After the release of their third album, The Seeds of Love (1989), Smith and Orzabal split in 1991. Orzabal continued recording under the Tears for Fears name, releasing the albums Elemental (1993) and Raoul and the Kings of Spain (1995). As Tears for Fears, Orzabal and Smith released Everybody Loves a Happy Ending in 2004. After almost a decade in development, the band's seventh album, The Tipping Point, was released in February 2022.

Solo work

In 2001, Orzabal released his first solo album, Tomcats Screaming Outside, under his own name.

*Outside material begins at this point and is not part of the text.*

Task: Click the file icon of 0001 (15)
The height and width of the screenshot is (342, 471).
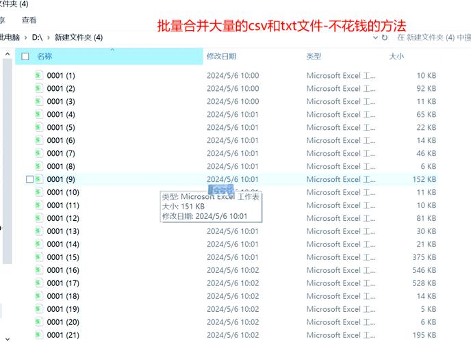Action: (39, 257)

Work as a producer/songwriter
As a songwriter, Orzabal is a three-time Ivor Novello Award winner. His first award was in 1986 for "Songwriter of the Year" following the release of Tears for Fears' second album Songs from the Big Chair.

Orzabal and Smith were responsible for discovering pianist/vocalist Oleta Adams, whom they invited to collaborate on their 1989 album The Seeds of Love. Adams appeared on several tracks on the album, most notably the hit single "Woman in Chains", which she performed as a duet with Orzabal. Orzabal then co-produced Adams' album Circle of One (1990). The album reached No. 1 in the UK and No. 20 in the US, and featured her transatlantic top ten hit "Get Here". Orzabal also co-wrote the lead track "Rhythm of Life" for the album, which was originally intended for The Seeds of Love. As well as playing guitar and singing backing vocals on the track, he also appeared in the song's accompanying promo video.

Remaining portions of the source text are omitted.